Matter of Sullivan v Sullivan |
2019 NY Slip Op 05289 |
Decided on June 28, 2019 |
Appellate Division, Fourth Department |
Published by New York State Law Reporting Bureau pursuant to Judiciary Law § 431. |
This opinion is uncorrected and subject to revision before publication in the Official Reports. |
Decided on June 28, 2019 SUPREME COURT OF THE STATE OF NEW YORK Appellate Division, Fourth Judicial Department
PRESENT: SMITH, J.P., CARNI, DEJOSEPH, TROUTMAN, AND WINSLOW, JJ.
657 CAF 18-01321
v
AMY SULLIVAN, RESPONDENT-APPELLANT, AND CHRISTOPHER NELIPOWITZ, RESPONDENT-RESPONDENT.
FRANK H. HISCOCK LEGAL AID SOCIETY, SYRACUSE (PHILIP ROTHSCHILD OF COUNSEL), FOR RESPONDENT-APPELLANT.
CHARLES E. LUPIA, SYRACUSE, FOR PETITIONERS-RESPONDENTS.
SUSAN B. MARRIS, MANLIUS, ATTORNEY FOR THE CHILD.

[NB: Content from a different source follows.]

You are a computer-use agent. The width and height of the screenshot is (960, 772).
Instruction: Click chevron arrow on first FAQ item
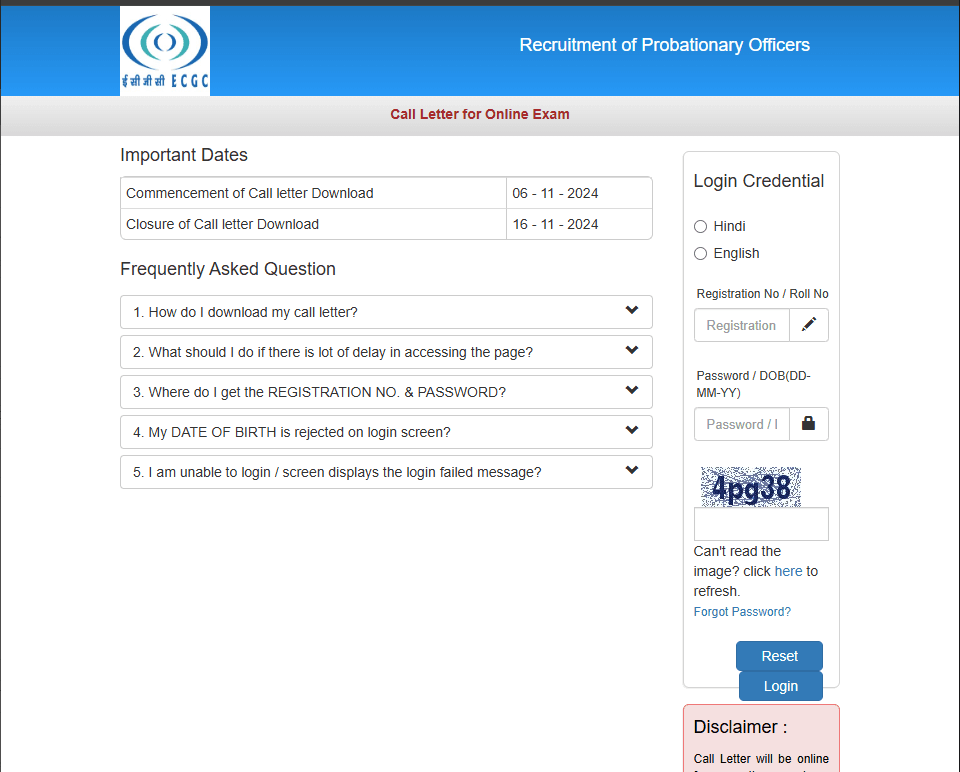[x=632, y=311]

Appeal from an order of the Family Court, Onondaga County (Karen Stanislaus, R.), entered July 11, 2018 in a proceeding pursuant to Family Court Act article 6. The order, among other things, granted petitioners sole legal and physical custody of the subject child.

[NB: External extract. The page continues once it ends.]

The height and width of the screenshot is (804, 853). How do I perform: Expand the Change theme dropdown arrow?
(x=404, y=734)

It is hereby ORDERED that the order so appealed from is unanimously reversed on the law without costs, and the matter is remitted to Family Court, Onondaga County, for further proceedings in accordance with the following memorandum: In this proceeding pursuant to Family Court Act article 6, respondent mother appeals from an order, entered following the mother's failure to personally appear at the hearing on the petition, that granted sole legal and physical custody of the subject child to petitioners, the child's grandparents. Family Court denied the mother's request for an adjournment, and her attorney participated in the hearing in her absence.

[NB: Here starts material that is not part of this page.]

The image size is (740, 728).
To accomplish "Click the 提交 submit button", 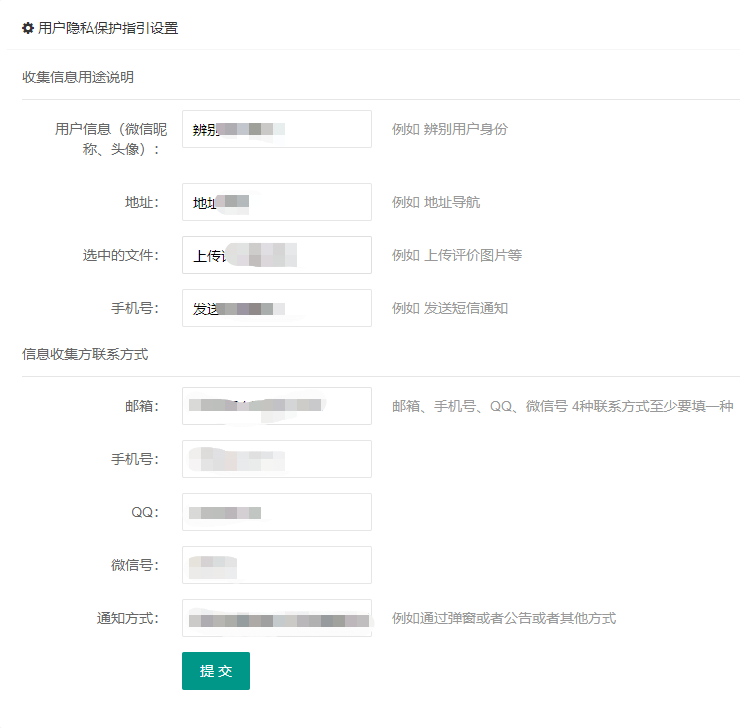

We agree with the mother that the court abused its discretion in denying her request to adjourn the hearing. The record demonstrates that the mother presented a valid and specific reason for her inability to attend the hearing well before the hearing date and supported her request for an adjournment, which was her first, with a letter from her inpatient provider. Further, although the mother's counsel appeared on her behalf at the hearing, the record supports the mother's contention that she was prejudiced by her inability to provide testimony at the hearing. The court denied the adjournment based on its general desire to effect a quick and efficient resolution of this matter. There was, however, no evidence that the child would have been harmed by an adjournment. Under these circumstances, we conclude that the court abused its discretion in denying the mother's request to adjourn the hearing (see Matter of Drake v Riley, 149 AD3d 1468, 1469 [4th Dept 2017]; Matter of Cameron B. [Nicole C.], 149 AD3d 1502, 1503 [4th Dept 2017]). We therefore reverse the order and remit the matter to Family Court for further proceedings on the petition.
In light of our determination, we do not reach the mother's remaining contention.